The first morning I wake to find it wet and windy: the kind of wind that makes the rafters moan and snatches a car door from your hands. After breakfast I take a drive down the single-track road to Stornoway through the moor, chasing the ghost of Lewis poet Iain Crichton Smith. Crichton Smith had grown up in Lewis during the Second World War, learning English as a second language in school and leaving the islands to attend University in Aberdeen, before becoming a school teacher which he remained until he retired in Oban on the west coast of Scotland to write full-time in 1977. He was one of few island poets to find success writing in both English and Gaelic, and although he never returned to live on the island of his youth, it remained a fundamental part of his identity as both poet and person.

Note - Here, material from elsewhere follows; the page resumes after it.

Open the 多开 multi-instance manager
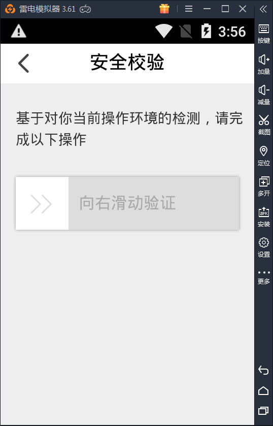The width and height of the screenshot is (273, 426). [x=263, y=187]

Passing cold grey lochans alive with waves, and peatbanks signalled by rows of tattered plastic bags and upturned wheelbarrows scattered along their length; lonely looking, makeshift shielings sitting high on the moor, I pull over and look out across its undulating expanse, feeling its apparent emptiness in the pit of my stomach. I am reminded of Crichton Smith’s description of the setting for his childhood home. ‘My house lay between the sea and the moor,’ he tells us; ‘the moor which was often red with heather, on which one would find larks’ nests, where one would gather blaeberries: the moor scarred with peatbanks, spongy underfoot: blown across by the wind (for there is no land barer than Lewis).’[2]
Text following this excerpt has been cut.